Exercise input

• • • • •

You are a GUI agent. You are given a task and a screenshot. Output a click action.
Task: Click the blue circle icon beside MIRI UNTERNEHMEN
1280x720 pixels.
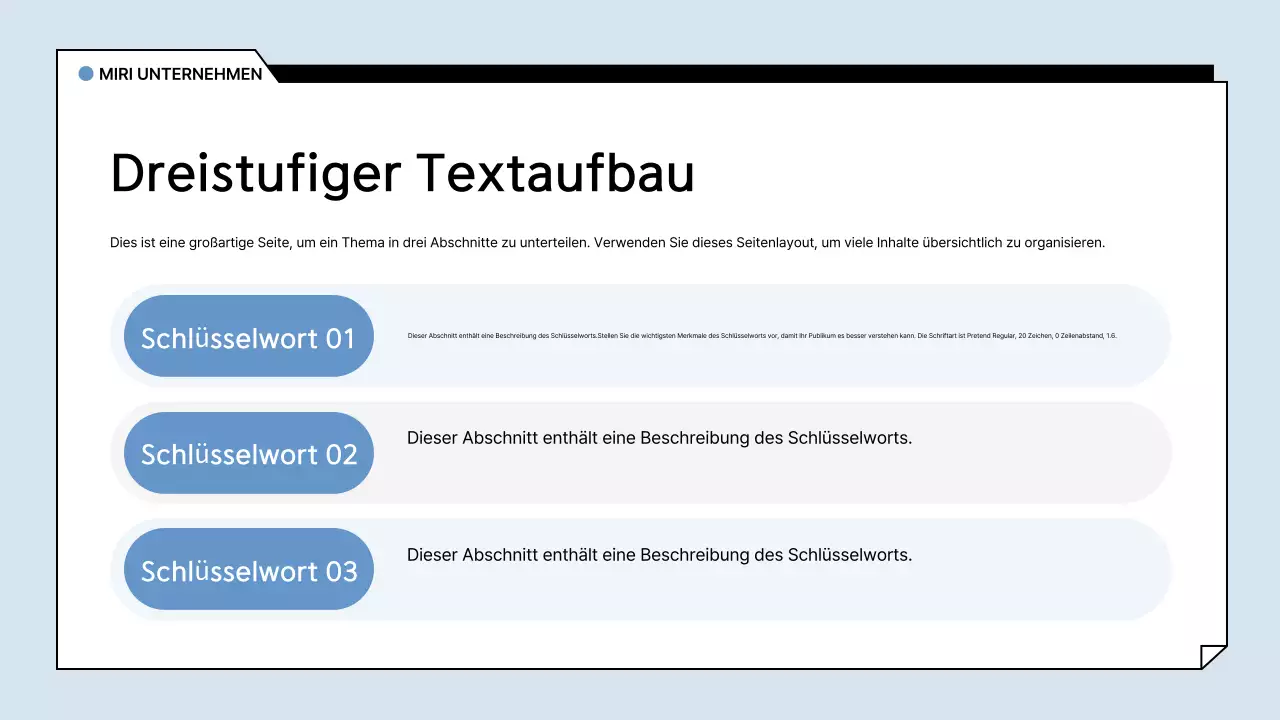point(86,73)
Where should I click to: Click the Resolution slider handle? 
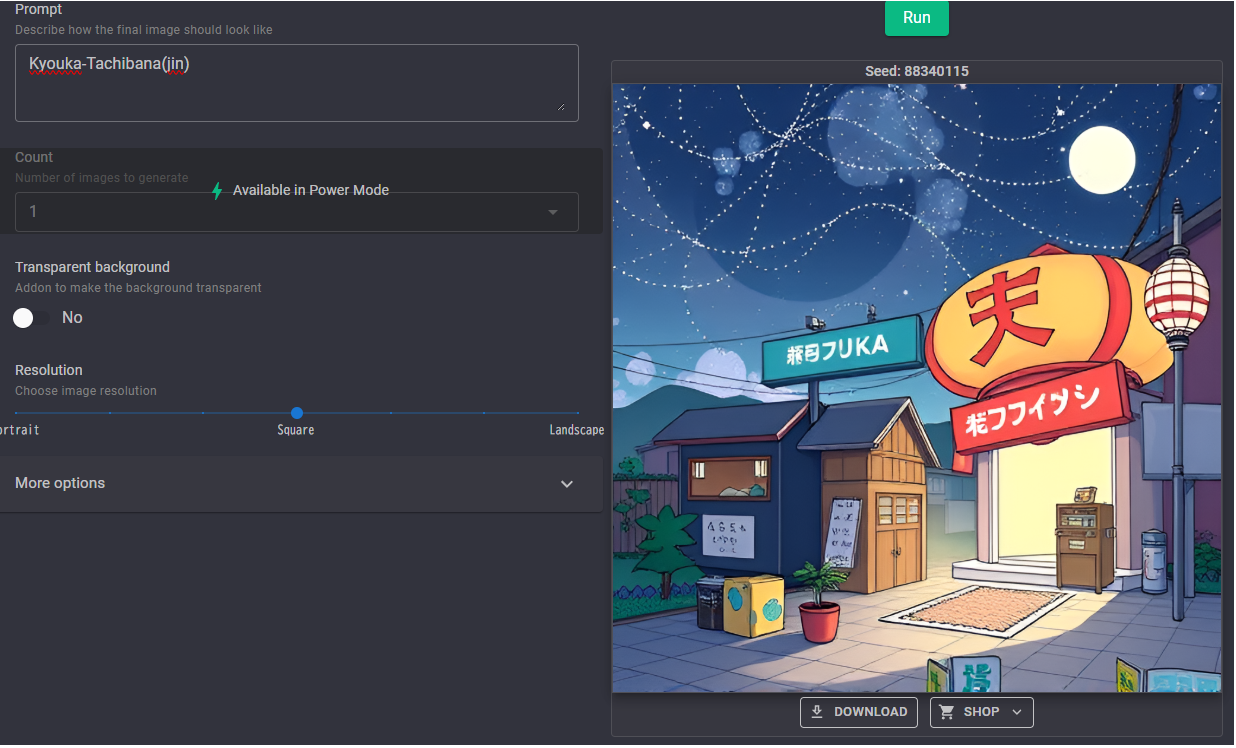(297, 413)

• • • • •

Work required
An exact, image-free transcription of all the records above is needed.

Written solution
You are a GUI agent. You are given a task and a screenshot. Output a click action.
Task: Click the blue circle icon beside MIRI UNTERNEHMEN
1280x720 pixels.
point(86,73)
Where should I click to: Click the Resolution slider handle? 
(297, 413)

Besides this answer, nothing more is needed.